**Exercise instructions**
1. Rewrite the pigeon grit thread from "I know in the" up to and including "(Jan 17, 2009)", replacing "anise" with "fennel".
2. Extend the pigeon grit thread from the point where it stops.

**Given passage**
▬▬▬▬▬▬▬▬▬▬
# grit/ red or gray?



## wayne f (Oct 25, 2009)

I am getting low on grit before I buy more I was wondering what does everyone use? I have used red for several years but I was thinking of going with the gray. More expensive than the red. I keep racing homers just for fun and my own pleasure.

Just what is the difference in the two? better results with gray?
Wayne


----------



## SmithFamilyLoft (Nov 22, 2004)

I don't think there is a dime's worth of difference between the two. Certainly for simple pigeon keeping pleasure, I would simply pick your color.


----------



## MaryOfExeter (Sep 30, 2007)

I use the red grit. What all is in the 'gray' kind?


----------



## hillfamilyloft (Jun 22, 2005)

This year I put in a flagstone patio. I used crusher fines to put under the patio. I compared them with my red grit and other than the few things they add to the red grit, there was no difference. Makes me wonder if you just payed your local crusher or rock store a visit and get a bucket full. 

I prefer the red and supplement it with crushed oyster shells. I am trying this going into breeding season to see if the extra calcium will help. 

In my opinion, grit is the biggest rip off in the pigeon sport. The guys around here get $18 for a bag of rocks. 

Randy


----------



## MaryOfExeter (Sep 30, 2007)

It appears the only difference between red and gray grit, is the extra mineral powder that makes it pink. The grit we get is from the Nation Pigeon Grit company, and I don't remember it being too incredibly expensive. Or it shouldn't be. I agree, for a bag of rocks and seashells, I don't think it should be anymore than $8, not $18! 
I always save the eggshells from our breakfast to feed to the chickens, but now that breeding season is up I may start giving them to the pigeons instead for a while. A little extra calcium never hurts.


----------



## WOODRUFF LOFT (Nov 18, 2009)

Wayne,
I have a friend who raises alot of white rollers and he uses the gray grit to keep the breeders who are feeding babies from getting the pink stain on their feathers. 
Another flyer I talked with from Va. uses only natural grit because he don't like the thought of his birds eating the grit just to get the vit/minerals. He supplies their minerals in another feeder. Don


----------



## Brummie (Feb 16, 2009)

I know in the red stuf, they add anise. Bird's love it for some reason.
But I agree with Warren, there is'nt a dime's differance. Maybe a quarter, that red dye ain't cheap!


----------



## LUCKYT (Jan 17, 2009)

I always and will always feed the red grit. The birds take to it better, contains more minerals. Cost is of no importance when it comes to grit.... remember, with pigeons, it is food water AND grit, NOT always in that order! Even my chickens prefer it over regular grit. Dave


----------



## Brummie (Feb 16, 2009)
▬▬▬▬▬▬▬▬▬▬
**Data**
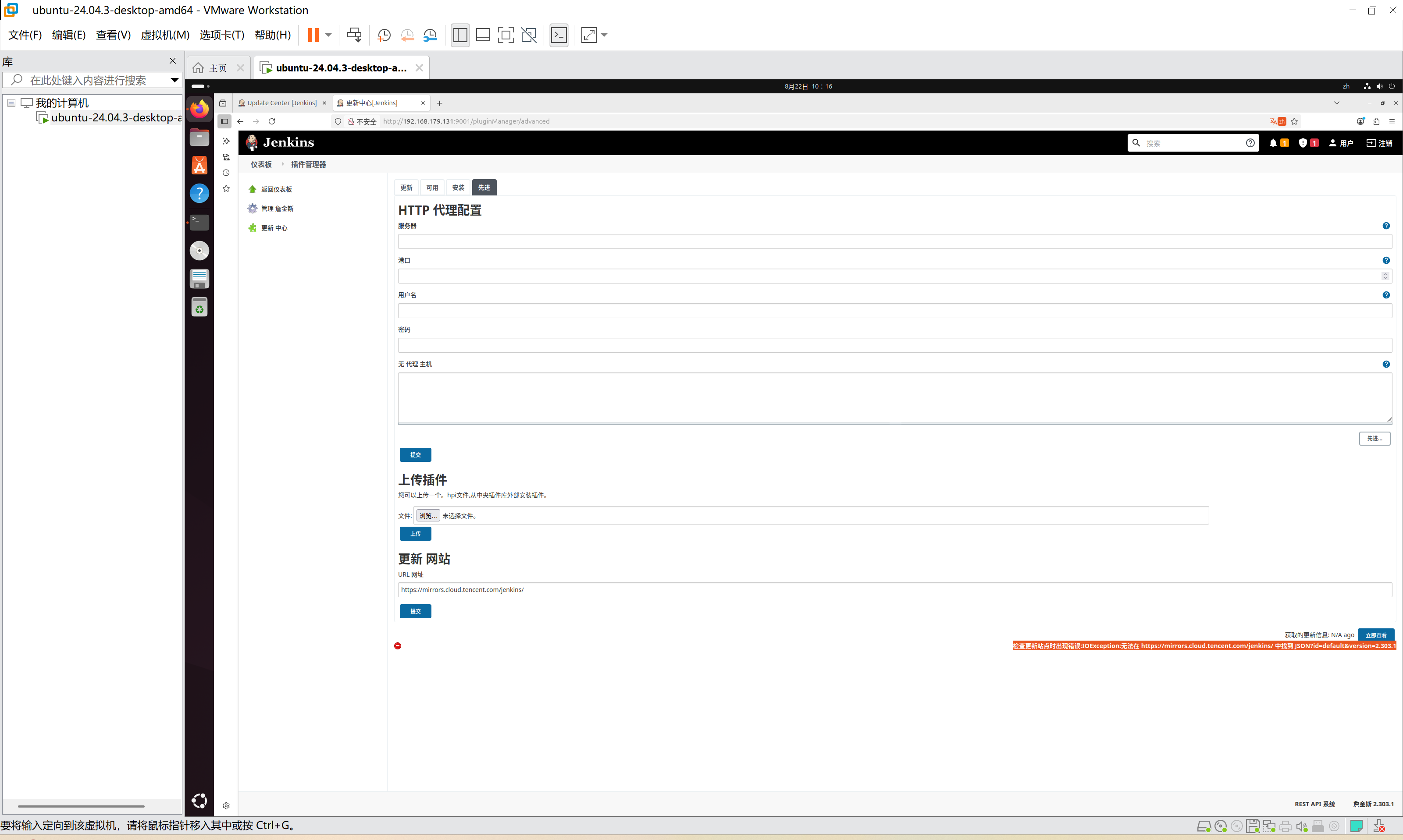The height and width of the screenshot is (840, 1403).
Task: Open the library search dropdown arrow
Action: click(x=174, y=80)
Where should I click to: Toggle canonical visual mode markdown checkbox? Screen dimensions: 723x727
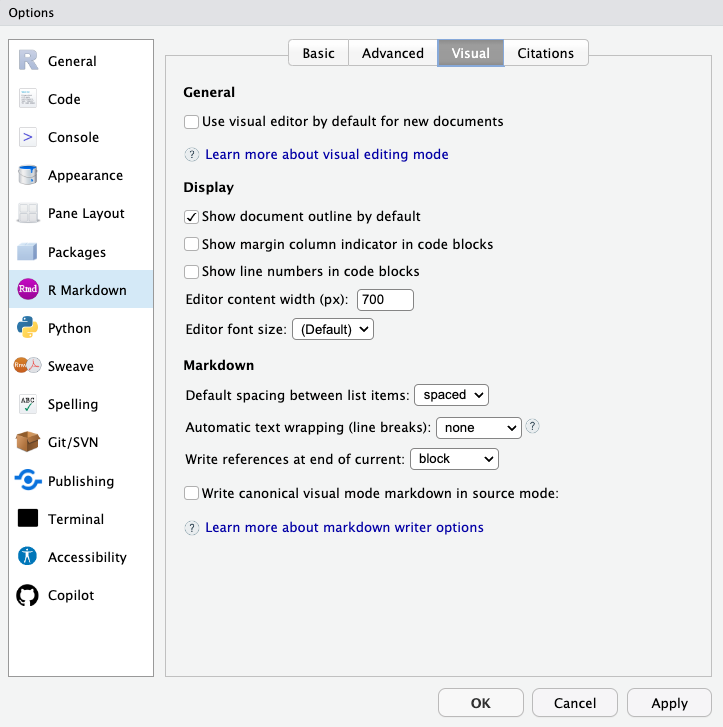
▬▬▬▬▬▬▬▬▬▬
**Solved tasks**
1.
I know in the red stuf, they add fennel. Bird's love it for some reason.
But I agree with Warren, there is'nt a dime's differance. Maybe a quarter, that red dye ain't cheap!


----------



## LUCKYT (Jan 17, 2009)

2.
LUCKYT said:


> I always and will always feed the red grit. The birds take to it better, contains more minerals. Cost is of no importance when it comes to grit.... remember, with pigeons, it is food water AND grit, NOT always in that order! Even my chickens prefer it over regular grit. Dave


So would you go on a limb, and say that nine out of ten chicken's prefer the red stuff?
We may have an endorsment here, ladie's and gentlemen!


----------



## MaryOfExeter (Sep 30, 2007)

Haha. I too can say that my birds have always preferred the red. I was stuck with buying plain chicken grit from the feed store when the red was out, and my pigeons didn't want to touch it. When the red came back, they went hog wild over it.
With the chickens, it could be the simple fact that red things attract their attention. They'll peck at anything red. But whatever the reason, they just don't like the gray stuff here.


----------



## Brummie (Feb 16, 2009)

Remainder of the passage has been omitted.